Problem 1
According to the confinement-potential excerpt, what value is used for the conduction band offset Q_c?
Problem 2
Write the next part of the confinement-potential excerpt, picking up right after equation (11).

Supplied text
-- -- --

The confinement potential in the conduction band can be expressed as [39]

$$\mathrm{V}\left(\overrightarrow{\mathrm{r}},\mathrm{T},\mathrm{P}\right)=\left\{\begin{array}{l}0, \mathrm{i}\mathrm{n} \mathrm{Q}\mathrm{R},\\ {\mathrm{Q}}_{\mathrm{c}}\Delta {\mathrm{E}}_{\mathrm{g}}, \mathrm{e}\mathrm{l}\mathrm{s}\mathrm{e}\mathrm{w}\mathrm{h}\mathrm{e}\mathrm{r}\mathrm{e}.\end{array}\right.$$

(10)

Here, $\Delta {\mathrm{E}}_{\mathrm{g}}^{\Gamma }={\mathrm{E}}_{\mathrm{g}}^{\Gamma }\left(\mathrm{A}{\mathrm{l}}_{\mathrm{\epsilon }}\mathrm{G}{\mathrm{a}}_{1-\mathrm{\epsilon }}\mathrm{A}\mathrm{s}\right)-{\mathrm{E}}_{\mathrm{g}}^{\Gamma }\left(\mathrm{G}\mathrm{a}\mathrm{A}\mathrm{s}\right)$ represents the energy gap difference between Al_εGa_1−εAs and GaAs semiconductor materials and Q_c = 0.658 is the conduction band offset.

Following the procedure from refs. [41,42], the energy eigenvalues and the attributed wave functions are calculated by solving the stationary 3D Schrödinger equation using the implicit form of the FDM. Thus, to better ensure the precision and convergence of the results, we consider a uniform mesh size: N_x = N_y = N_z = 256 nodes along the x-, y-, and z-directions. Therefore, the discretization step is set to Δ ≈ 2.5 Å. Consequently, knowledge of eigenvalues and the linked wave functions gives access to the study of nonlinear optical properties. So, under a monochromatic incident electric field, $\mathrm{E}(\mathrm{t})={\tilde{\mathrm{E}}}_0{\mathrm{e}}^{\mathrm{i}\mathrm{\omega }\mathrm{t}}+{\tilde{\mathrm{E}}}_0{\mathrm{e}}^{-\mathrm{i}\mathrm{\omega }\mathrm{t}}$, more intense than the interatomic field, a nonlinear medium acquires a nonlinear electronic polarization which develops an increasing power for this field:

$$\mathrm{P}(\mathrm{t})={\mathrm{\epsilon }}_0{\mathrm{\chi }}^{(1)}(\mathrm{\omega }){\tilde{\mathrm{E}}}_0{\mathrm{e}}^{\mathrm{i}\mathrm{\omega }\mathrm{t}}+{\mathrm{\epsilon }}_0 {\mathrm{\chi }}_{2\mathrm{\omega }}^{(2)}(2\mathrm{\omega }) {\tilde{\mathrm{E}}}_0^2{\mathrm{e}}^{2\mathrm{i}\mathrm{\omega }\mathrm{t}}+{\mathrm{\epsilon }}_0 {\mathrm{\chi }}_{3\mathrm{\omega }}^{(3)}(3\mathrm{\omega }) {\tilde{\mathrm{E}}}_0^3{\mathrm{e}}^{3\mathrm{i}\mathrm{\omega }\mathrm{t}}+{\mathrm{\epsilon }}_0 {\mathrm{\chi }}_0^{(2)} {\left|{\tilde{\mathrm{E}}}_0\right|}^2+\mathrm{c}\mathrm{c}.,$$

(11)

-- -- --

Data extract

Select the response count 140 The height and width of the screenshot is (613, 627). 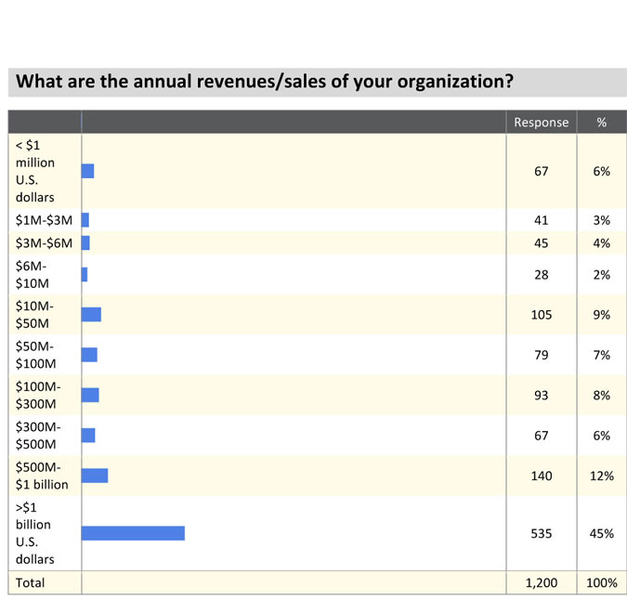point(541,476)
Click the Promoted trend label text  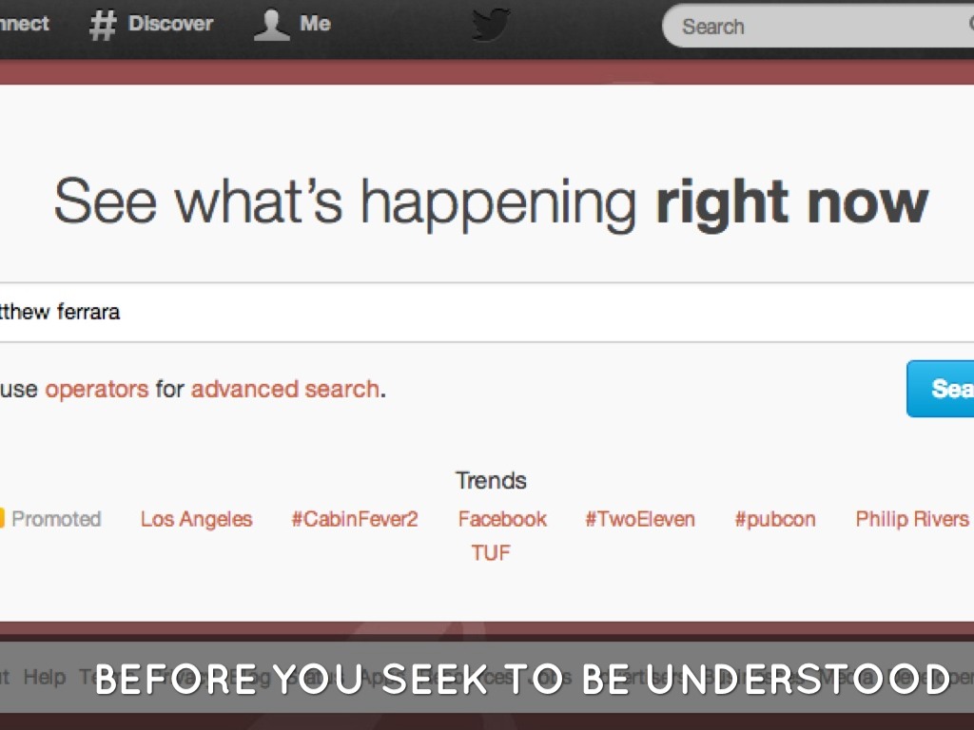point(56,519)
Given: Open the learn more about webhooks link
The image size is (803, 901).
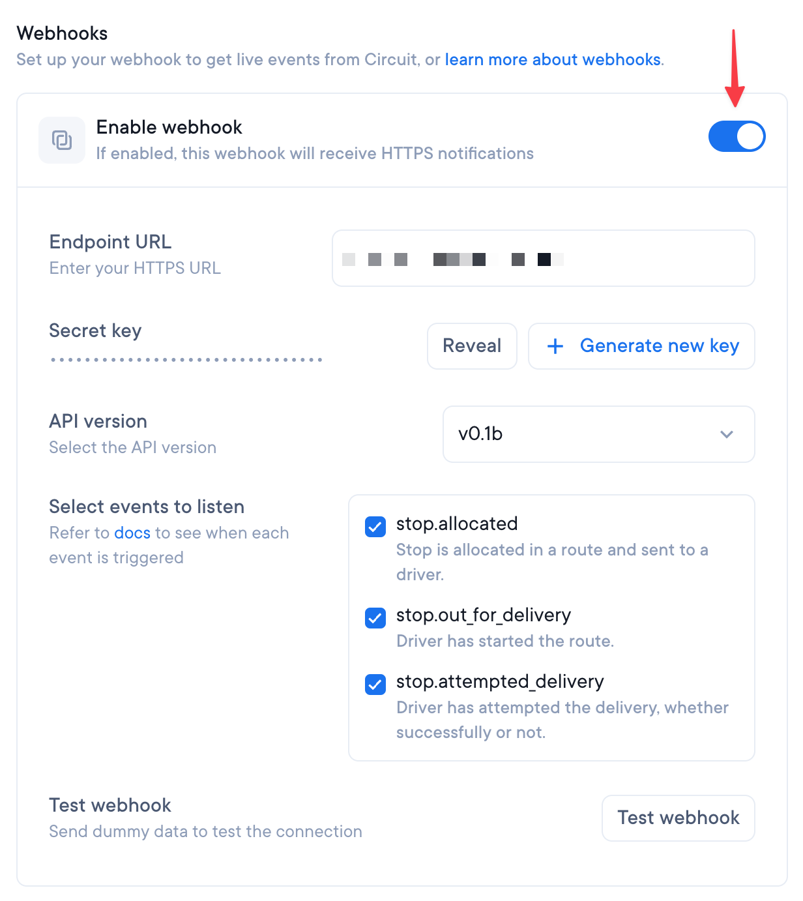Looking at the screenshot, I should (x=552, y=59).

-- -- --

Exercise response 1
Q_c = 0.658

Exercise response 2
where χ⁽ⁿ⁾ are the linear (n = 1), SHG (n = 2), THG (n = 3) and NOR (n = 2) coefficients, respectively; ${\tilde{\mathrm{E}}}_0$ is the incident electric field intensity, ω is the pulsation; and ‘cc’ stands for the conjugate complex. It is worthy to notice that the incident optical field generates a quasi-direct current nonlinear polarization. Therefore, using the density-matrix approach, the NOR coefficient is as follows [43]:

$${\mathrm{\chi }}_0^{(2)}={\displaystyle \frac{4\mathrm{N}{\mathrm{\mu }}_{12}^2\left|{\mathrm{\mu }}_{22}-{\mathrm{\mu }}_{11}\right|}{{\mathrm{\epsilon }}_0}}{\displaystyle \frac{{\mathrm{E}}_{21}^2\left[1+\frac{{\Gamma }_2}{{\Gamma }_1}\right]+\left[{(\hslash \mathrm{\omega })}^2+{(\hslash {\Gamma }_2)}^2\right]\left[\frac{{\Gamma }_2}{{\Gamma }_1}-1\right]}{\left[{(\hslash {\Gamma }_2)}^2+{({\mathrm{E}}_{21}-\hslash \mathrm{\omega })}^2\right]\left[{(\hslash {\Gamma }_2)}^2+{({\mathrm{E}}_{21}+\hslash \mathrm{\omega })}^2\right]},}$$

(12)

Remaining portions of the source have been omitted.